---------- Dataset excerpts ----------
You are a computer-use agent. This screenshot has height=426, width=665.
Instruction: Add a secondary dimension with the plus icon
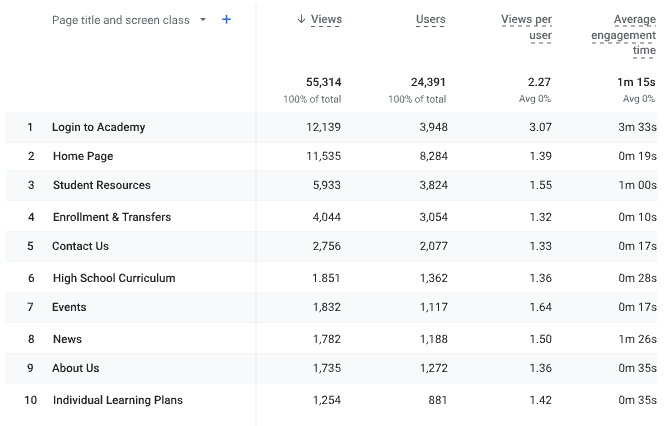pos(226,20)
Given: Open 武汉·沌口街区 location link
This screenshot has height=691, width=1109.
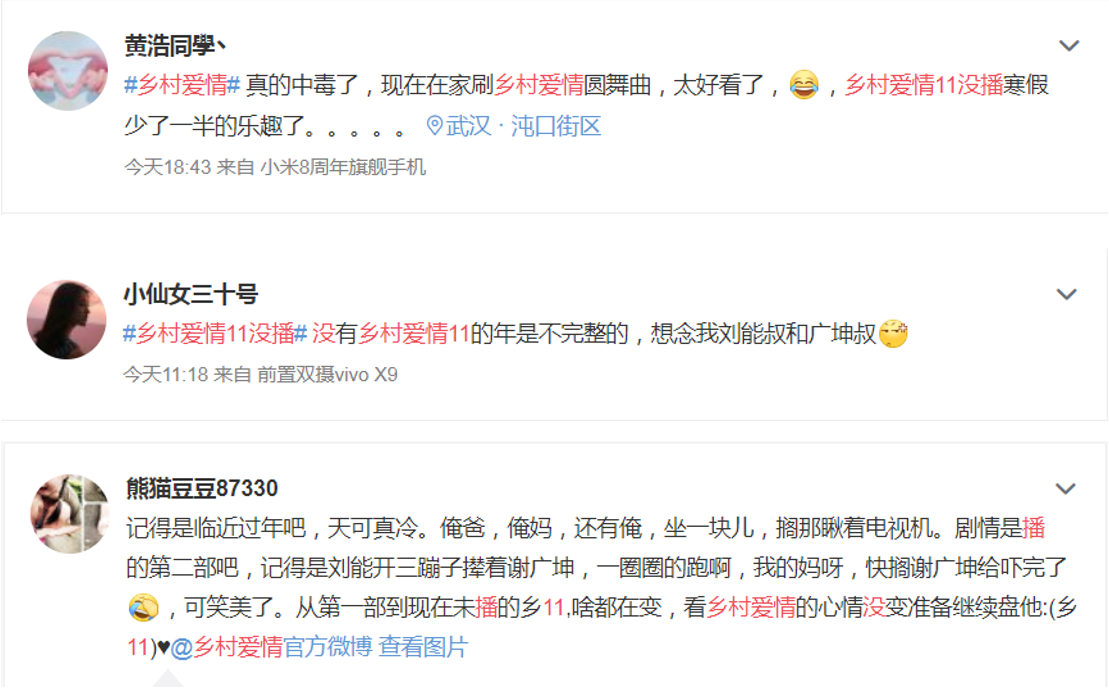Looking at the screenshot, I should 523,126.
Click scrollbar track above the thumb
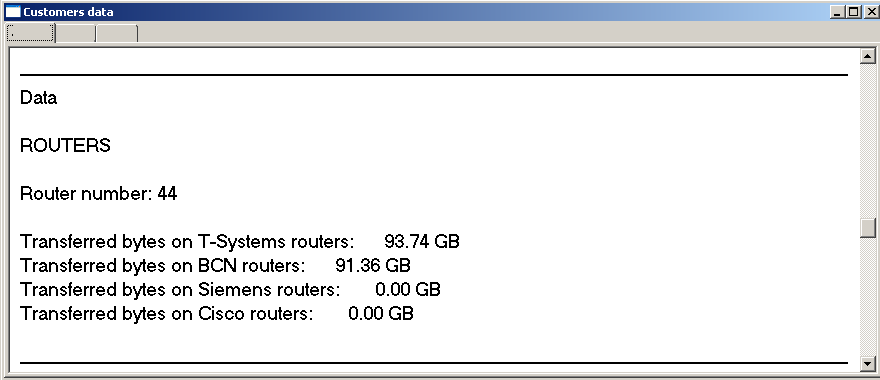Viewport: 880px width, 380px height. pyautogui.click(x=868, y=140)
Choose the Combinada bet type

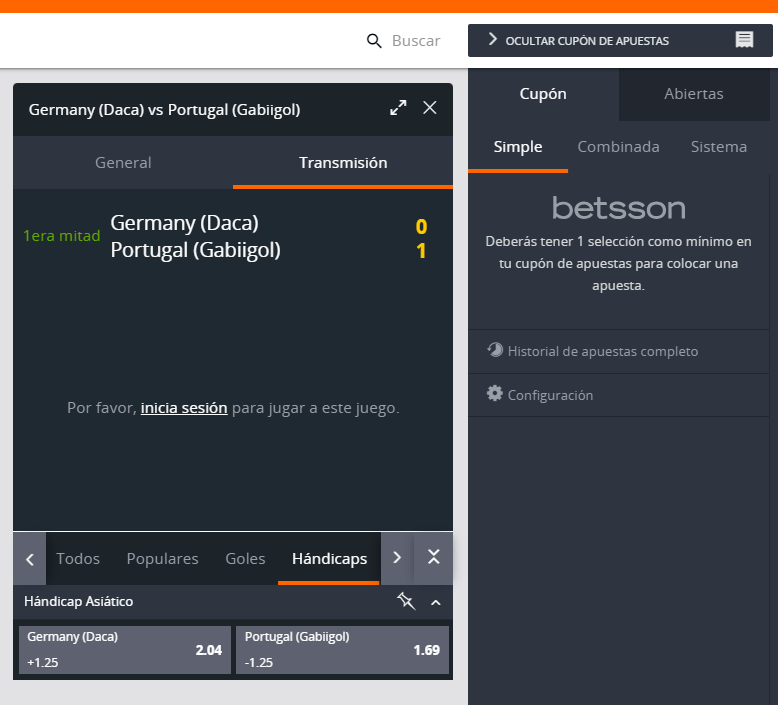pyautogui.click(x=618, y=147)
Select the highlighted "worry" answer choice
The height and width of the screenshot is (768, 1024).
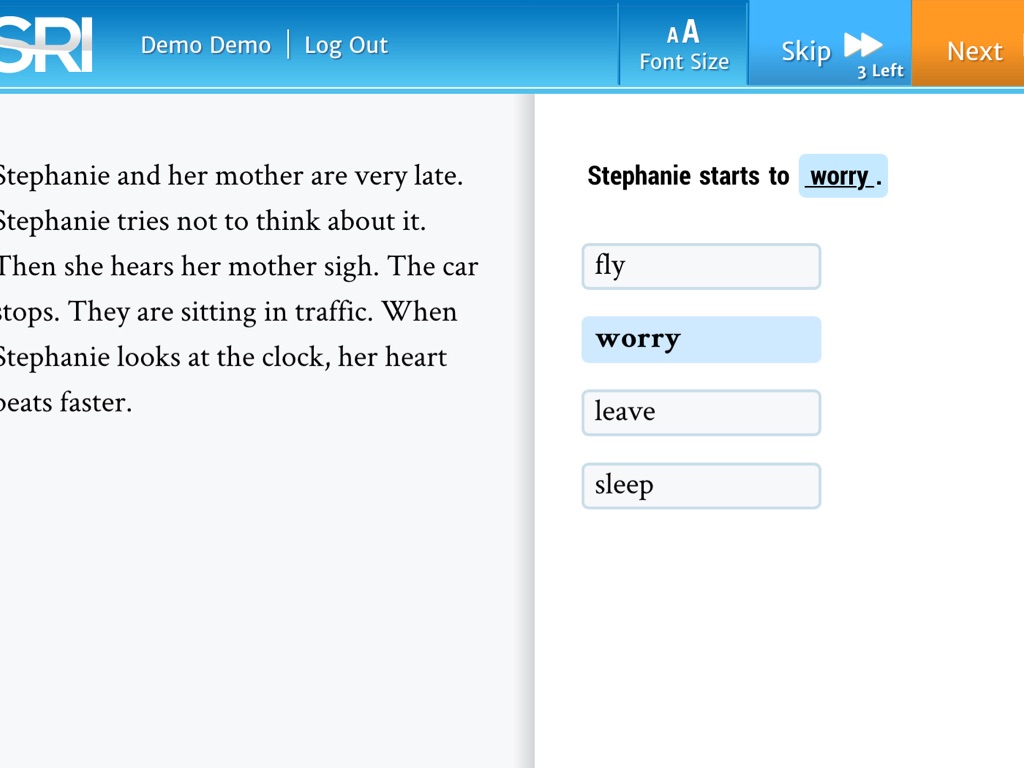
----------
▶ _What you have to do_
Nothing may be altered when you restate the records, but every picture must be dropped.

▶ _Solution to this task_
You are a computer-use agent. This screenshot has height=426, width=665.
Instruction: Add a secondary dimension with the plus icon
pos(226,20)
Given: Open 武汉·沌口街区 location link
This screenshot has height=691, width=1109.
Looking at the screenshot, I should 523,126.
Click scrollbar track above the thumb
Viewport: 880px width, 380px height. pyautogui.click(x=868, y=140)
Choose the Combinada bet type

pyautogui.click(x=618, y=147)
Select the highlighted "worry" answer choice
The height and width of the screenshot is (768, 1024).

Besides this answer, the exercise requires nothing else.